**Your objective:**
Could you rename every "Instruction" in the material to "Directive" and leave everything else unchanged?

[Stored items from a collection]
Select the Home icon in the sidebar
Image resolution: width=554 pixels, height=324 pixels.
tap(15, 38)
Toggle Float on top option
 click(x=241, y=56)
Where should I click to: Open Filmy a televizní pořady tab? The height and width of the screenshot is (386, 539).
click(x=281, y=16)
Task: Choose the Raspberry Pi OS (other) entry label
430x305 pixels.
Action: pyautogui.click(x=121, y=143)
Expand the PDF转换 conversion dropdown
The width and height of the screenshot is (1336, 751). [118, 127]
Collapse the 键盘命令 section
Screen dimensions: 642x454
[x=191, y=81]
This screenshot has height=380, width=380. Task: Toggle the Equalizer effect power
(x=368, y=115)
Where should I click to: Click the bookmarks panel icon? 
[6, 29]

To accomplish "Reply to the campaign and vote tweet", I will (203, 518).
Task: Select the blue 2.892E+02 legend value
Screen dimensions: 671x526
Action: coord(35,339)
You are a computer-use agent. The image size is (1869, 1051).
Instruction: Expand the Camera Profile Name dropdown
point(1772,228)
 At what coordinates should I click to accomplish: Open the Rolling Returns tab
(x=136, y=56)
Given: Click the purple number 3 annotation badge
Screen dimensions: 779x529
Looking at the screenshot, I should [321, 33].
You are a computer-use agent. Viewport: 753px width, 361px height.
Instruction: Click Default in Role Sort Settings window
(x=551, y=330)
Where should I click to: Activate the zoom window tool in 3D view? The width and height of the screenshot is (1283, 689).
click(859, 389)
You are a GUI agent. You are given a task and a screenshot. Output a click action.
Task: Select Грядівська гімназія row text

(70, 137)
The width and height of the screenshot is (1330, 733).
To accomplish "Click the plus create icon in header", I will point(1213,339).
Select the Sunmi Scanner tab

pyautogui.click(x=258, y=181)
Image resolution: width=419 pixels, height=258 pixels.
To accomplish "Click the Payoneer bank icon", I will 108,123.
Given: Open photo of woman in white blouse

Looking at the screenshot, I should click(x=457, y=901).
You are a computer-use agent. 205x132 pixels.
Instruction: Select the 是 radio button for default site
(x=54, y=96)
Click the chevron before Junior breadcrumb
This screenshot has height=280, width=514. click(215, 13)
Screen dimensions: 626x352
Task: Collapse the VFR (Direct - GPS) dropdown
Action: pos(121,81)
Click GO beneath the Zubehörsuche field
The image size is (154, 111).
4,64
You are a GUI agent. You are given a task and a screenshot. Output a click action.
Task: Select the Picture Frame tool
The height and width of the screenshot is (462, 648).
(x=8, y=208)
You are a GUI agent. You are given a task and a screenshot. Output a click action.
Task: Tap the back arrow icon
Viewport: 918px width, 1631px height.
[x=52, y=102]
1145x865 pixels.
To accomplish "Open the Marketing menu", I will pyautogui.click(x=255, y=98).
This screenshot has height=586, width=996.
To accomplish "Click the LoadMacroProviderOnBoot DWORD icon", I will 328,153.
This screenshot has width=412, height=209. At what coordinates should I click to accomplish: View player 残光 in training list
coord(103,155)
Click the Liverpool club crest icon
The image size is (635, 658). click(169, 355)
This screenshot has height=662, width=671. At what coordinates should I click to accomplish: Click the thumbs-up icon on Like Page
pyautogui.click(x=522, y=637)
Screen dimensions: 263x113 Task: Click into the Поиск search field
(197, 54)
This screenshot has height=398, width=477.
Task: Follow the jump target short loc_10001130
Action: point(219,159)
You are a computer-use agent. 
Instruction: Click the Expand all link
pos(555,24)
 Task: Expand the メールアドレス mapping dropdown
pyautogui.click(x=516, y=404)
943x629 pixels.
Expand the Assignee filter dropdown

**The reply:**
Select the Home icon in the sidebar
Image resolution: width=554 pixels, height=324 pixels.
tap(15, 38)
Toggle Float on top option
 click(x=241, y=56)
Where should I click to: Open Filmy a televizní pořady tab? The height and width of the screenshot is (386, 539).
click(x=281, y=16)
Task: Choose the Raspberry Pi OS (other) entry label
430x305 pixels.
Action: pyautogui.click(x=121, y=143)
Expand the PDF转换 conversion dropdown
The width and height of the screenshot is (1336, 751). [118, 127]
Collapse the 键盘命令 section
Screen dimensions: 642x454
[x=191, y=81]
This screenshot has height=380, width=380. Task: Toggle the Equalizer effect power
(x=368, y=115)
Where should I click to: Click the bookmarks panel icon? 
[6, 29]

To accomplish "Reply to the campaign and vote tweet", I will (203, 518).
Task: Select the blue 2.892E+02 legend value
Screen dimensions: 671x526
Action: coord(35,339)
You are a computer-use agent. The image size is (1869, 1051).
Directive: Expand the Camera Profile Name dropdown
point(1772,228)
 At what coordinates should I click to accomplish: Open the Rolling Returns tab
(x=136, y=56)
Given: Click the purple number 3 annotation badge
Screen dimensions: 779x529
Looking at the screenshot, I should [321, 33].
You are a computer-use agent. Viewport: 753px width, 361px height.
Directive: Click Default in Role Sort Settings window
(x=551, y=330)
Where should I click to: Activate the zoom window tool in 3D view? The width and height of the screenshot is (1283, 689).
click(859, 389)
You are a GUI agent. You are given a task and a screenshot. Output a click action.
Task: Select Грядівська гімназія row text

(70, 137)
The width and height of the screenshot is (1330, 733).
To accomplish "Click the plus create icon in header", I will point(1213,339).
Select the Sunmi Scanner tab

pyautogui.click(x=258, y=181)
Image resolution: width=419 pixels, height=258 pixels.
To accomplish "Click the Payoneer bank icon", I will 108,123.
Given: Open photo of woman in white blouse

Looking at the screenshot, I should click(x=457, y=901).
You are a computer-use agent. 205x132 pixels.
Directive: Select the 是 radio button for default site
(x=54, y=96)
Click the chevron before Junior breadcrumb
This screenshot has height=280, width=514. click(215, 13)
Screen dimensions: 626x352
Task: Collapse the VFR (Direct - GPS) dropdown
Action: pos(121,81)
Click GO beneath the Zubehörsuche field
The image size is (154, 111).
4,64
You are a GUI agent. You are given a task and a screenshot. Output a click action.
Task: Select the Picture Frame tool
The height and width of the screenshot is (462, 648).
(x=8, y=208)
You are a GUI agent. You are given a task and a screenshot. Output a click action.
Task: Tap the back arrow icon
Viewport: 918px width, 1631px height.
[x=52, y=102]
1145x865 pixels.
To accomplish "Open the Marketing menu", I will pyautogui.click(x=255, y=98).
This screenshot has height=586, width=996.
To accomplish "Click the LoadMacroProviderOnBoot DWORD icon", I will 328,153.
This screenshot has width=412, height=209. At what coordinates should I click to accomplish: View player 残光 in training list
coord(103,155)
Click the Liverpool club crest icon
The image size is (635, 658). click(169, 355)
This screenshot has height=662, width=671. At what coordinates should I click to accomplish: Click the thumbs-up icon on Like Page
pyautogui.click(x=522, y=637)
Screen dimensions: 263x113 Task: Click into the Поиск search field
(197, 54)
This screenshot has height=398, width=477.
Task: Follow the jump target short loc_10001130
Action: point(219,159)
You are a computer-use agent. 
Directive: Click the Expand all link
pos(555,24)
 Task: Expand the メールアドレス mapping dropdown
pyautogui.click(x=516, y=404)
943x629 pixels.
Expand the Assignee filter dropdown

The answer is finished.